En complèment du site

 

Histoire de la Marine de France

 

 

Le phocéen Pythéas découvre Thulé

 

et

 

Massilia

résiste aussi aux Romains

(- 49 av. J.C.)

 

 

 

illustrations

Une légende entoure la naissance de Massalia (Marseille).

600 ans avant notre ère, une galère phocéenne abordait dans une baie abritée de la Gaule

Phocée était une cité grecque d'Asie mineure, située sur la côte de la mer Égée, dans le golfe de Smyrne, aujourd'hui Izmir, en Turquie, qui a été fondée entre le Xème siècle et le VIIIème siècle av. J.-C. par des Grecs venus de Grèce continentale et qui fut détruite en 546 av. J.-C., par les Perses. Les riches familles de la métropole auront eu le temps de fuir et de venir se réfugier dans leurs colonies, contribuant ainsi à leur développement.

- _DONNÉES FOURNIES_
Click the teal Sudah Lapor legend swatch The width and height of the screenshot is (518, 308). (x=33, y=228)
* * *
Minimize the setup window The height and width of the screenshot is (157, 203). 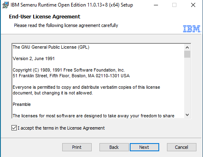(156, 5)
---
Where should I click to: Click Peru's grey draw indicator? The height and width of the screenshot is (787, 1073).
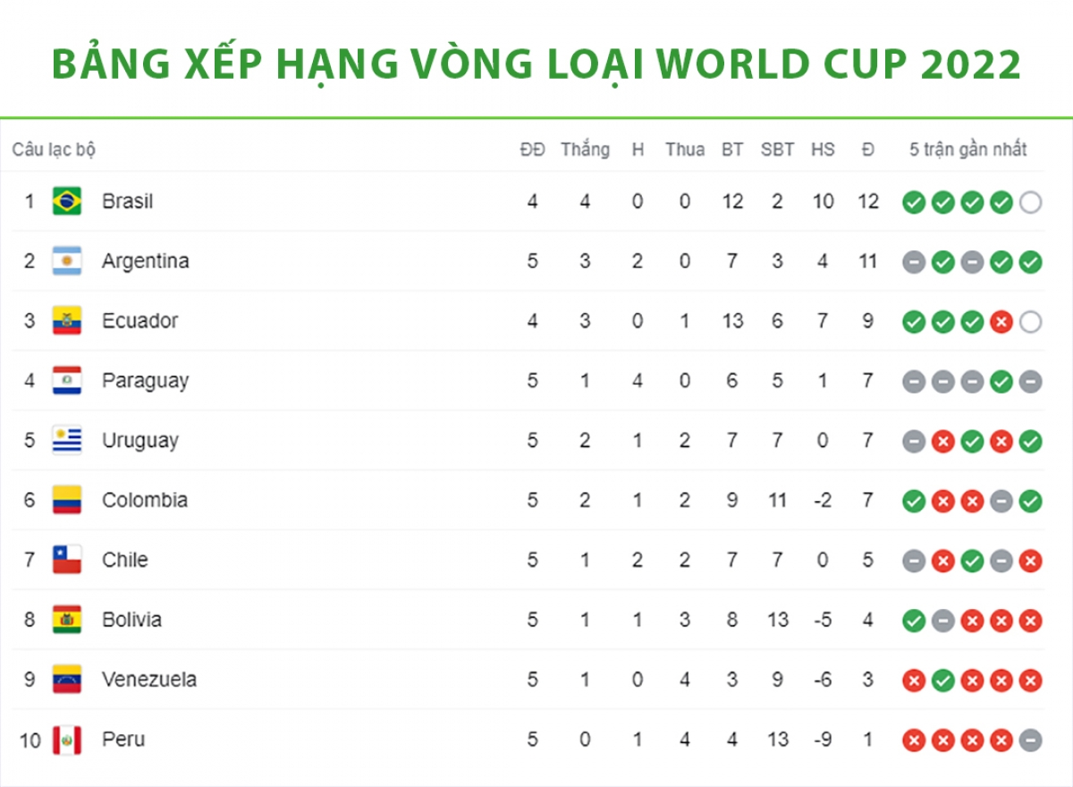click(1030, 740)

- _OBJECTIF FIXÉ_
Veuillez extraire mot pour mot, dans le texte sur les origines de Marseille, le passage qui commence par les mots contenant « Une légende entoure » et se termine par « à leur développement. ».

- _EXERCICE RÉALISÉ_
Une légende entoure la naissance de Massalia (Marseille).

600 ans avant notre ère, une galère phocéenne abordait dans une baie abritée de la Gaule

Phocée était une cité grecque d'Asie mineure, située sur la côte de la mer Égée, dans le golfe de Smyrne, aujourd'hui Izmir, en Turquie, qui a été fondée entre le Xème siècle et le VIIIème siècle av. J.-C. par des Grecs venus de Grèce continentale et qui fut détruite en 546 av. J.-C., par les Perses. Les riches familles de la métropole auront eu le temps de fuir et de venir se réfugier dans leurs colonies, contribuant ainsi à leur développement.